В тот час она не удивилась взрослости формулировок и анализа, проведённого братом, она не поняла, не осознала в тот час, что случилось. Осознала потом, когда один за другим входили обидчики в дом — есть ореховый торт. У неё отняли игрушку, совершенную по природе, которую она создавала в соответствии со своими идеалами. Слепота. Что надо Голику? Она не знает. Она знает, что надо ей: она скучает о бабке и им спасается. Бабкой приучена — всё для неё. Голик — для неё. Свет, вечная жизнь — игра, в которую они с бабкой играли. Но они с Голиком должны сначала прожить жизнь здесь, сейчас. При чём тут вечная жизнь, когда сейчас отморожен нос, когда на тебя сейчас накричал Голик?!

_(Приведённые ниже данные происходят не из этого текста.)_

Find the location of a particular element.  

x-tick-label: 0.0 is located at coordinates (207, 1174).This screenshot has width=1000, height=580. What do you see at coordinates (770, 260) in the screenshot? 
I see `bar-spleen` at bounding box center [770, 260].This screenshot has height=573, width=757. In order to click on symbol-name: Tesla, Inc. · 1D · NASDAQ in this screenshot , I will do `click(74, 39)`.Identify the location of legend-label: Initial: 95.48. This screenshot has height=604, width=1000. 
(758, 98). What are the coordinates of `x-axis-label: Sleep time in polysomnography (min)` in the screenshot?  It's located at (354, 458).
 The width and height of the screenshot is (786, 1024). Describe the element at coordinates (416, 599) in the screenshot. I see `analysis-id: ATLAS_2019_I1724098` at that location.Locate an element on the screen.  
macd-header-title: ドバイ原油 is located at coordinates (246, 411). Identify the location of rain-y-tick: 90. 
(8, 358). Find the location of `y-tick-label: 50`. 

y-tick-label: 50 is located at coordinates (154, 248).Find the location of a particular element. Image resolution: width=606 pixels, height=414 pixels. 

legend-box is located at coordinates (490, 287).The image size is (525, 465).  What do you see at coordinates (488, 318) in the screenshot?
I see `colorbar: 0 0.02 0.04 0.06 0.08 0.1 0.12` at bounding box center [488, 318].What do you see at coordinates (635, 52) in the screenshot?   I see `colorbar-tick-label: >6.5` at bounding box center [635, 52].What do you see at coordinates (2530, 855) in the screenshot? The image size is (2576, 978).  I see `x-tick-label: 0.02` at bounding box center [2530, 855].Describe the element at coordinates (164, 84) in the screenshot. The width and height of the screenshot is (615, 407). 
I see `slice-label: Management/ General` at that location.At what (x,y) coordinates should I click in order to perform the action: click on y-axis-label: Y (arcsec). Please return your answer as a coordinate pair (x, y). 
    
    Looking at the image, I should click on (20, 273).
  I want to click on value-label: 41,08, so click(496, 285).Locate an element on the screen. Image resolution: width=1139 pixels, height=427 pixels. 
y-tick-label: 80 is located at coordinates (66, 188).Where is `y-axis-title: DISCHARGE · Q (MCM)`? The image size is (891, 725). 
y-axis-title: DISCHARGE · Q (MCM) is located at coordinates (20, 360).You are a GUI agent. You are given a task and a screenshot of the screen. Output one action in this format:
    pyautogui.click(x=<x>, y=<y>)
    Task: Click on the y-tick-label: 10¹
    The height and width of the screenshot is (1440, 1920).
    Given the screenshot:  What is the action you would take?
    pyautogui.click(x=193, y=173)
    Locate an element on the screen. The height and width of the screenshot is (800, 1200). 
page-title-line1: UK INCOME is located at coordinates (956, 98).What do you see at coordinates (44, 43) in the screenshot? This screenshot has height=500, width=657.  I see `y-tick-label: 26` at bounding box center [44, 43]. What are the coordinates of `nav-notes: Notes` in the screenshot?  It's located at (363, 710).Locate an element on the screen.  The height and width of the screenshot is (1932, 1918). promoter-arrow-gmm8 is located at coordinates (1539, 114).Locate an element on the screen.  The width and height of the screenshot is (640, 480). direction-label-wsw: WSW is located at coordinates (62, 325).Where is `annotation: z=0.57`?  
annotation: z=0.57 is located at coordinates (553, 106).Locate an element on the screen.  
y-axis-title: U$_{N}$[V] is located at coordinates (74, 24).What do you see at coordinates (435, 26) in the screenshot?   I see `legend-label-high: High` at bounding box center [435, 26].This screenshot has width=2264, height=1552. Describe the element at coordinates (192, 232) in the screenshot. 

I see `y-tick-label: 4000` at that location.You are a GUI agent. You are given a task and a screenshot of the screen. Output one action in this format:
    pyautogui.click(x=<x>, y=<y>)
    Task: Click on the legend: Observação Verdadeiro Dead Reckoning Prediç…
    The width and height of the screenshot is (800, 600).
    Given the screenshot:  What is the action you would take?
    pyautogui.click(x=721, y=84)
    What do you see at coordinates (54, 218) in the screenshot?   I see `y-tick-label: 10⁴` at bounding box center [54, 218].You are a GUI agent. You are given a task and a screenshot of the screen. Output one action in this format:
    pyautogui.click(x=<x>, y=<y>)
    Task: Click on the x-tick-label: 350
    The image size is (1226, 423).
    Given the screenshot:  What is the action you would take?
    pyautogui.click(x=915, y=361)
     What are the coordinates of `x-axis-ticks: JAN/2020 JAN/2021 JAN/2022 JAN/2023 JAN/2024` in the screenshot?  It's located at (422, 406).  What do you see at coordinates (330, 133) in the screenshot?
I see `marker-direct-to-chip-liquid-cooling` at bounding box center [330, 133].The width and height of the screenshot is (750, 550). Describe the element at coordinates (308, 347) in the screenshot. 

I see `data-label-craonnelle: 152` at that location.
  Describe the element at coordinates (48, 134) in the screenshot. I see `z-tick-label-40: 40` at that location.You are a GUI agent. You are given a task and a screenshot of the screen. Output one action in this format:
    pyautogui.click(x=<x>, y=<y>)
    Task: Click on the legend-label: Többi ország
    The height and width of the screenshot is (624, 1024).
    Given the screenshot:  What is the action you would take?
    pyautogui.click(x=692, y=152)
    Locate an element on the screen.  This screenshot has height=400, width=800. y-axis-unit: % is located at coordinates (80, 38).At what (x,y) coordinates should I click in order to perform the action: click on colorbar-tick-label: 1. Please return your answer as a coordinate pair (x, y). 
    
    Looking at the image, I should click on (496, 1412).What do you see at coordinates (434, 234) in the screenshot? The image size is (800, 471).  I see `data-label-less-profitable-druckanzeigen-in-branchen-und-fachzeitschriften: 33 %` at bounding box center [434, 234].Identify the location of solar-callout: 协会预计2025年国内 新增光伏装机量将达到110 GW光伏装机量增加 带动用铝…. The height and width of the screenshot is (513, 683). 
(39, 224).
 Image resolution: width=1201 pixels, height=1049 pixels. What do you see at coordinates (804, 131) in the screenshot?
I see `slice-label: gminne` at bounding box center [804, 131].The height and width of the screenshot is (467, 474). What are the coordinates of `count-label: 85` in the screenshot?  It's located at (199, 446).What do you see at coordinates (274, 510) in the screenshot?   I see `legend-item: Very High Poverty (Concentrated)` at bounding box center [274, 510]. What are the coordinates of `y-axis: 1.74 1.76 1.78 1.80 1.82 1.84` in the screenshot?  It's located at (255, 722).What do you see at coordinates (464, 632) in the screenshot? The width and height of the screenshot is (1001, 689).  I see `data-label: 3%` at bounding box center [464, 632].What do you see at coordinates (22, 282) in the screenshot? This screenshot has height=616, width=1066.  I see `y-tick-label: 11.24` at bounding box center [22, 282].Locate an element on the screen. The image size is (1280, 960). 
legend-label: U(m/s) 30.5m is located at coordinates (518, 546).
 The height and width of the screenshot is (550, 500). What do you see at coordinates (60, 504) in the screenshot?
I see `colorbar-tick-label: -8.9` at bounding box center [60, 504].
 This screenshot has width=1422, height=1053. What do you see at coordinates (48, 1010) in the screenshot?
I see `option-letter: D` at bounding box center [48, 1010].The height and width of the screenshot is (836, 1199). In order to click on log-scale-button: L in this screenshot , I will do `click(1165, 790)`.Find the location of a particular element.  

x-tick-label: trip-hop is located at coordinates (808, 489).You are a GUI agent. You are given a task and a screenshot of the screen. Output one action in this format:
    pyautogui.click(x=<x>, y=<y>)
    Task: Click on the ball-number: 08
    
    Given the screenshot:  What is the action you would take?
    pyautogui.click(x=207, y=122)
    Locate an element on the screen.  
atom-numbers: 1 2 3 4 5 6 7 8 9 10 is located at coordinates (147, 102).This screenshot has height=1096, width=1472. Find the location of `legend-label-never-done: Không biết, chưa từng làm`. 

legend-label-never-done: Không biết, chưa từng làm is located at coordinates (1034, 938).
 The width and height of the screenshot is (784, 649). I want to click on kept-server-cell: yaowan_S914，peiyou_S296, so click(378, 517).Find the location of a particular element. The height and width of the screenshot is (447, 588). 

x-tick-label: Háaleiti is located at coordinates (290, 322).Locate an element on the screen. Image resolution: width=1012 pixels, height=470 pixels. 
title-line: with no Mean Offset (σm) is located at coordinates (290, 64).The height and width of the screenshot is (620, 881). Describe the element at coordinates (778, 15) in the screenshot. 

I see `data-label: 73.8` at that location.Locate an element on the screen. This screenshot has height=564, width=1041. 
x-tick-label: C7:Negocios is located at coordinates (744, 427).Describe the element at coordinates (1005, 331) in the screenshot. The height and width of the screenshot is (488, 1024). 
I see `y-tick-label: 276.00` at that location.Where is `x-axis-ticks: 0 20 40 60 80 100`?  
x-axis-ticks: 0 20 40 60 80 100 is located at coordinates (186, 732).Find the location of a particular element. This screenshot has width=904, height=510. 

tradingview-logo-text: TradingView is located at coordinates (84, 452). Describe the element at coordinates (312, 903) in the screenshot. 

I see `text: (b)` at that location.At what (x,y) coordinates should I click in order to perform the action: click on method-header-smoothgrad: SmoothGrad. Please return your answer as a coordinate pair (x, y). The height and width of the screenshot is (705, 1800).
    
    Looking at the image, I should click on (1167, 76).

Различные комнаты. Пора определить свой путь и освободить Голика от себя. Он — под прессом. Его бунт непонятен ему самому. Не к тому моменту. Он прорывается быть самим собой. Задушила любовью. Подавила насилием.
— Ты что, заболел?
— Ты сам пёк торт?
Голик отступает в гостиную.
Его никто не собирается бить. К нему пришли разговаривать. Кинуться на помощь? Найти общую тему? До реки она влезла бы помогать, но сейчас… она бросает Голика одного. На поле битвы? На поле искупления?
— Эй, ты неровно режешь, дай мне.
— Чашек не хватит!
Сколько их пришло есть торт?
Какое сейчас лицо у Голика?
Это его жизнь. У них разные комнаты, разные оболочки, разные начинки. И она — одна. Бабка бросила её, и Голик — не взамен, Голик — сам по себе. Пуповина разорвана. Он что-то рассказывает?
Что?
Она подходит к двери своей комнаты, чуть приоткрывает её.
— По костям восстановили тело динозавра и определили, сколько веков назад он жил.
— Слабо! Как это «по костям»?
Он может прекрасно жить без неё.
«Дура, не реви!» — приказывает себе.
Она идёт к своему окну, в котором очень старая липа. Как ей удалось выжить в центре города, в режиме вечной стройки? Сейчас почти без листьев.
— Почему ты не идёшь к нам?
Извиняющаяся поза, выпяченные в обиде губы, а в глазах — по свечке, отклоняющейся то чуть влево, то чуть вправо. Свечку зажгла она. В своей комнате бабушка ставила свечку в праздник. Бабушка ставила свечку в день поминовения родителей. Свечка чуть колышется. Голик даже подрос за эти два часа, что ребята орут ему свою дружбу.